— GIVEN INSTRUCTION —
Pick out each row that contains the word "width", and copy those rows without any changes.

— RECORDS SUPPLIED —

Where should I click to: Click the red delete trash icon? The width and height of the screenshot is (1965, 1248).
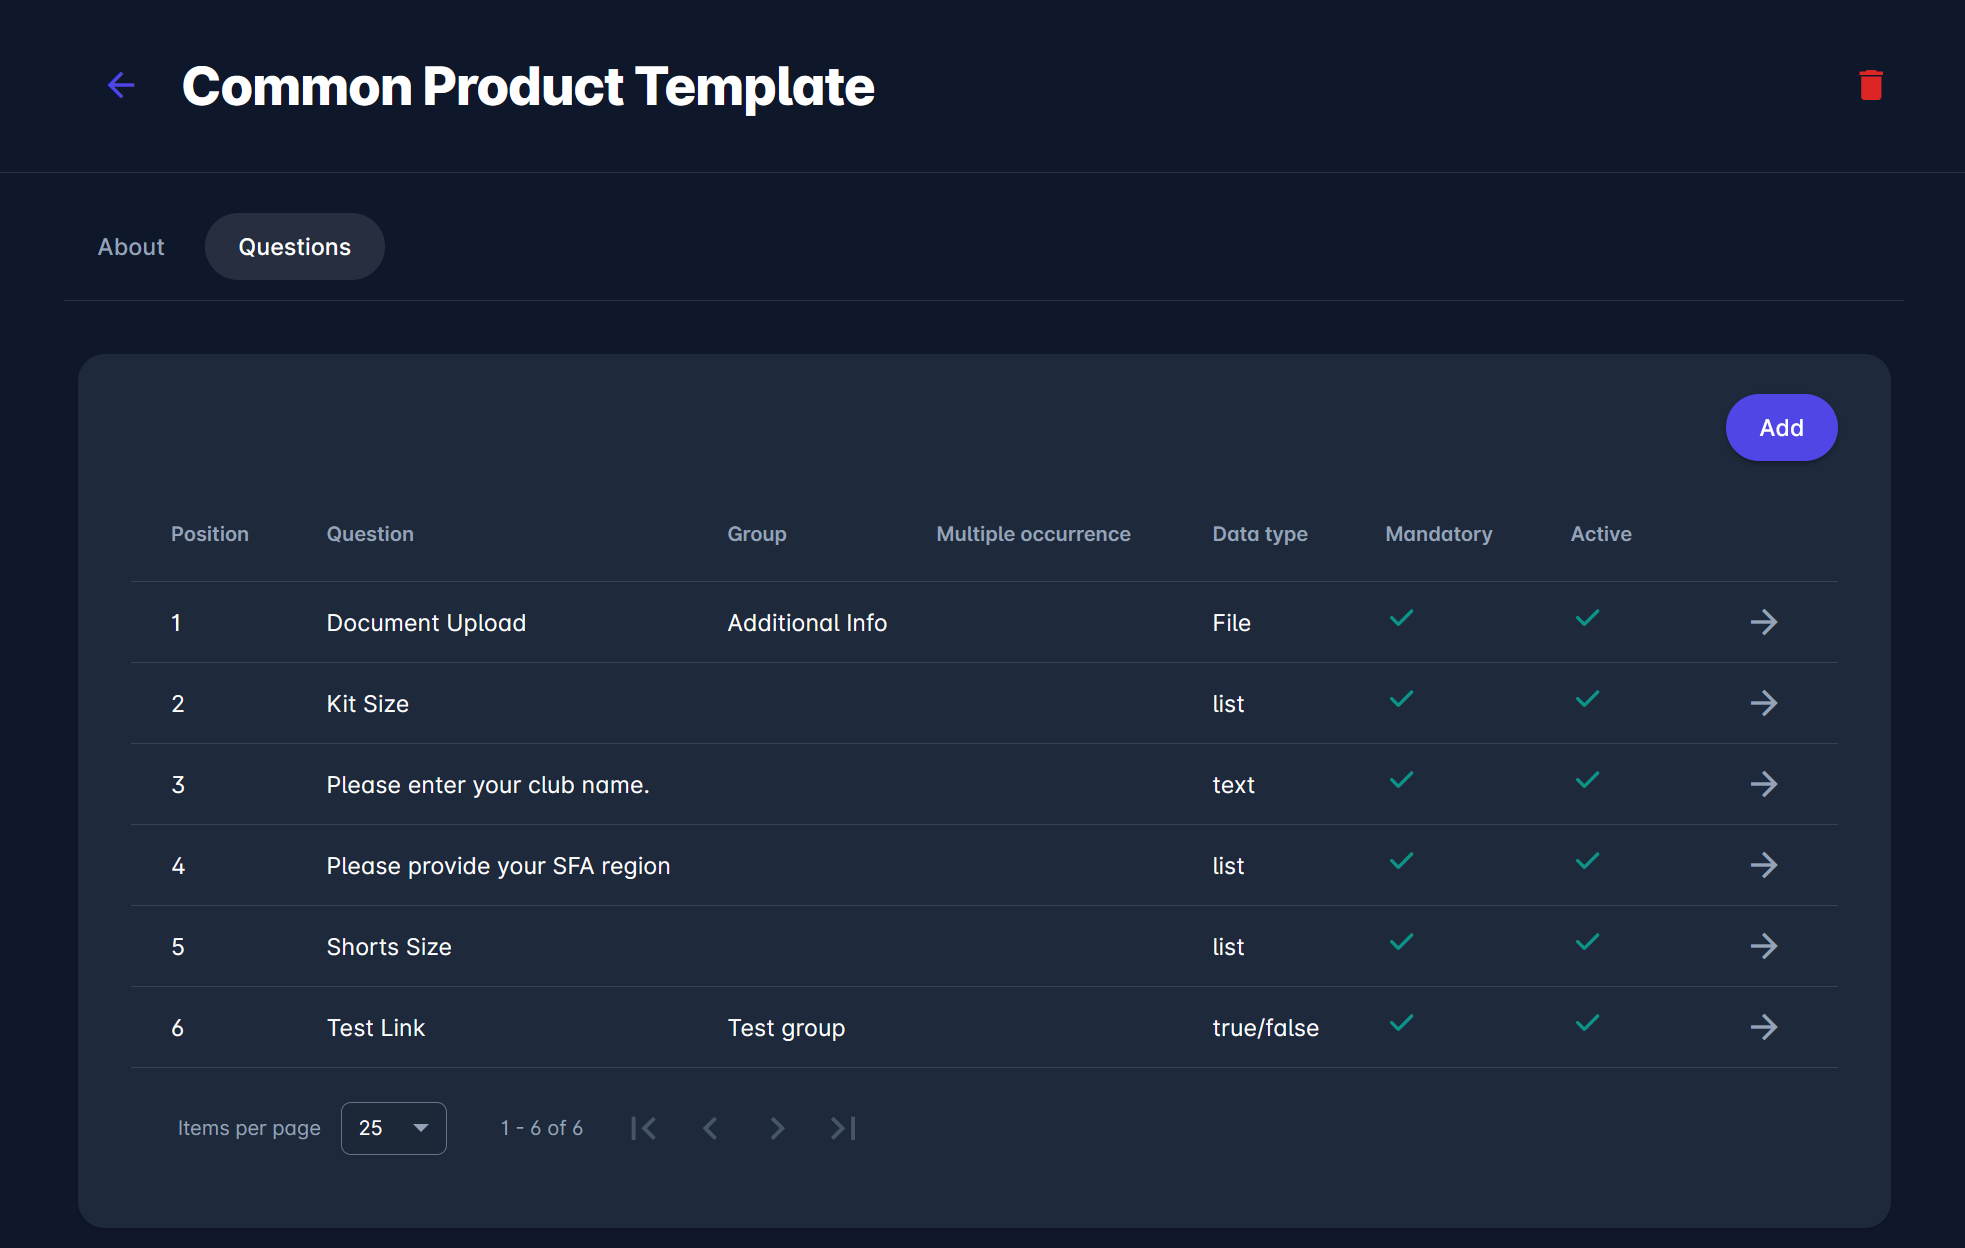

* * *

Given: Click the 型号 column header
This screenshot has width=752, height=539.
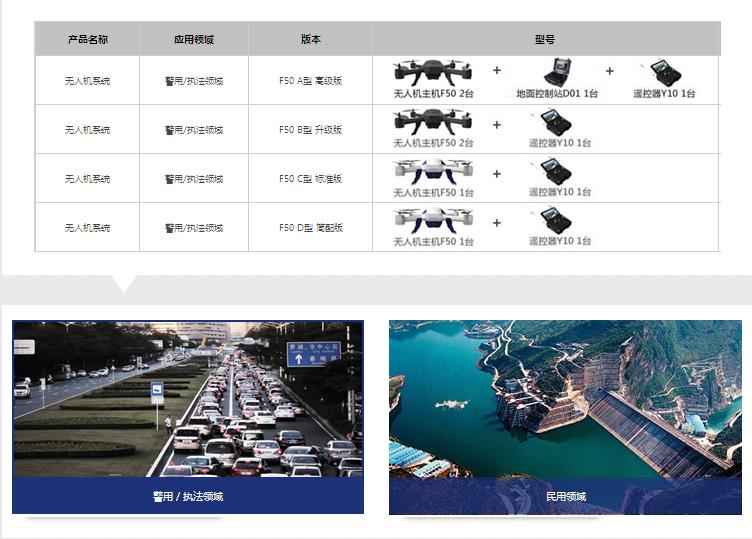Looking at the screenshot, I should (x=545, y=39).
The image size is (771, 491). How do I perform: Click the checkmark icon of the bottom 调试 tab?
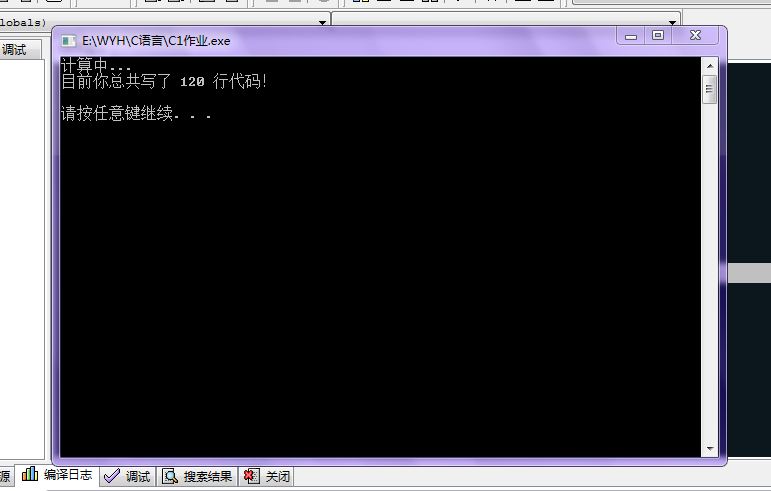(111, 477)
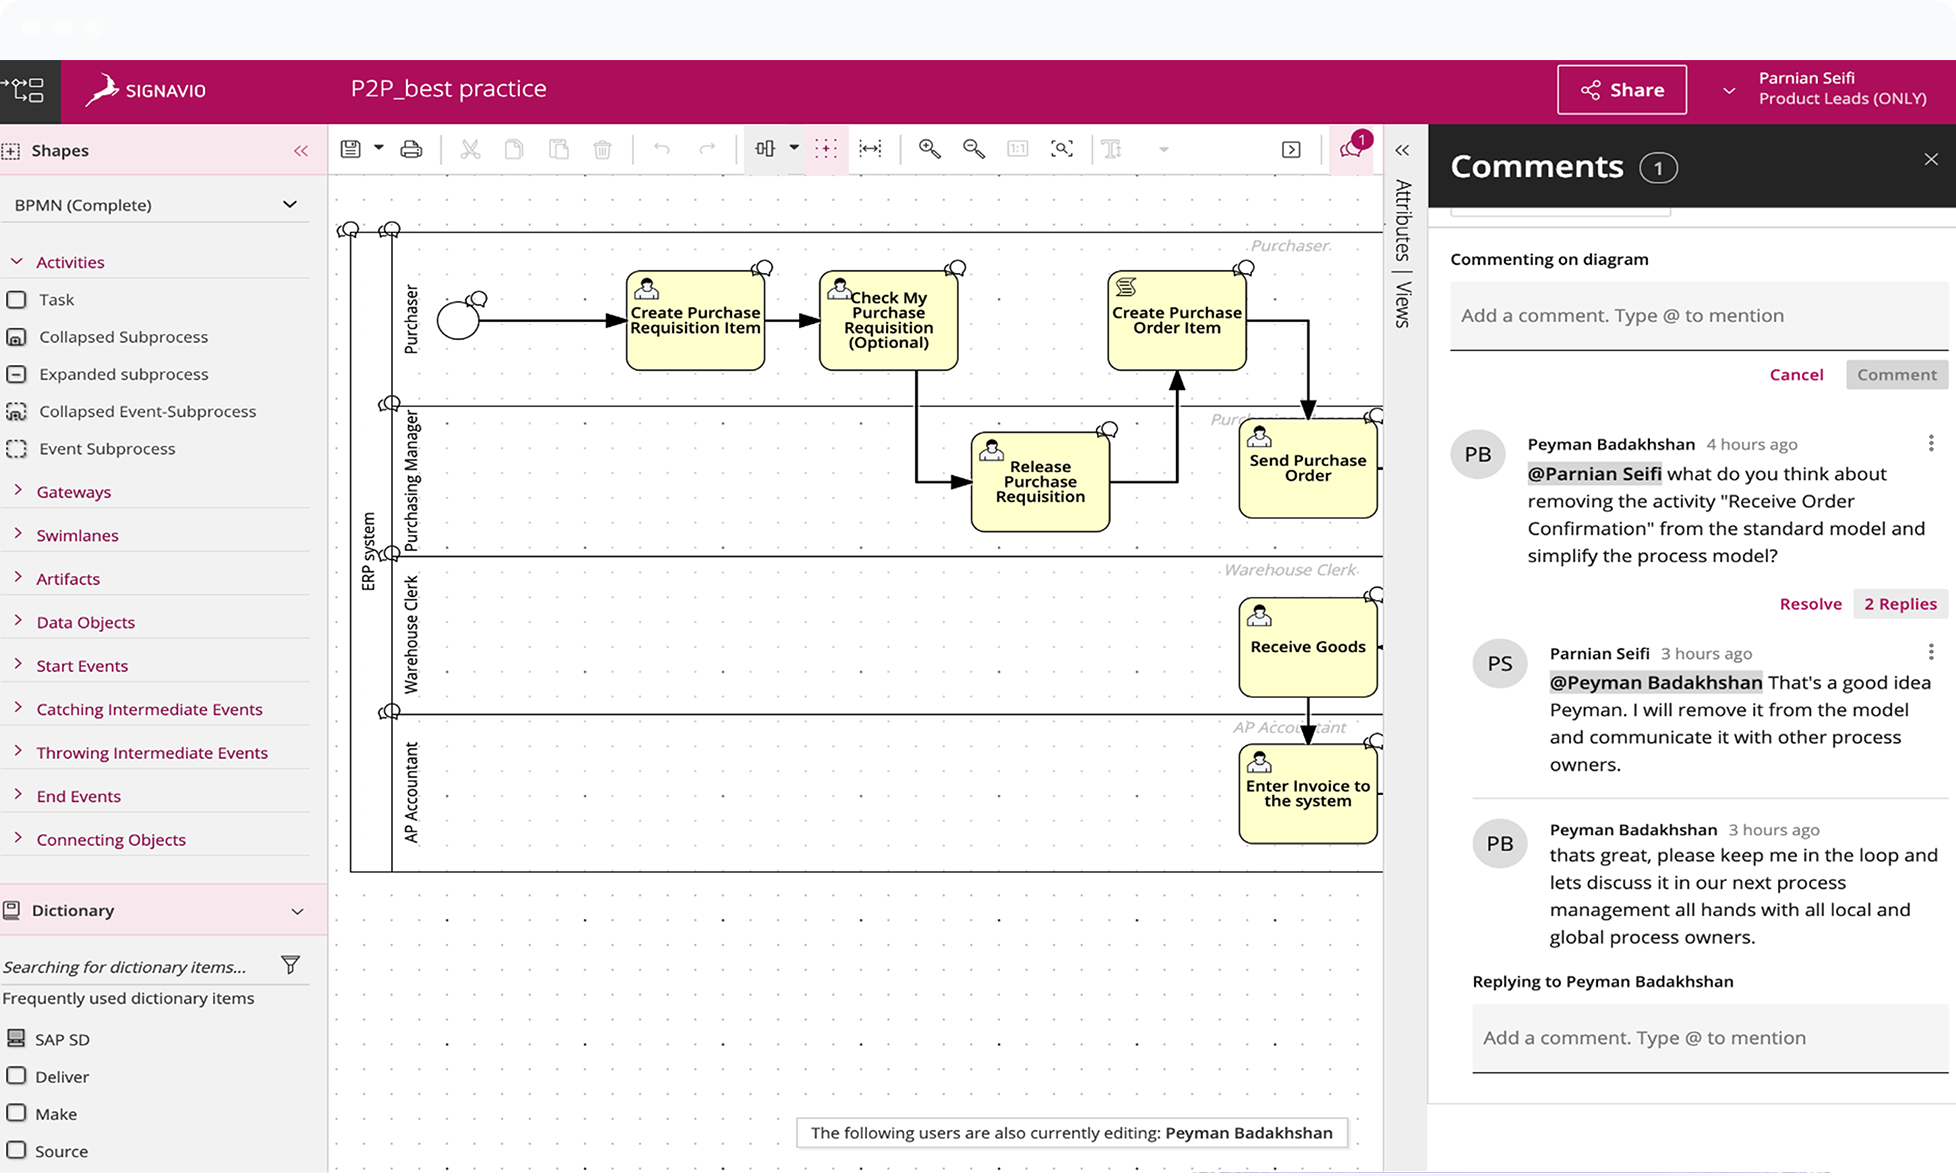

— WRITTEN REPLY —
Where should I click to: Click the red delete trash icon? The width and height of the screenshot is (1965, 1248).
This screenshot has width=752, height=539.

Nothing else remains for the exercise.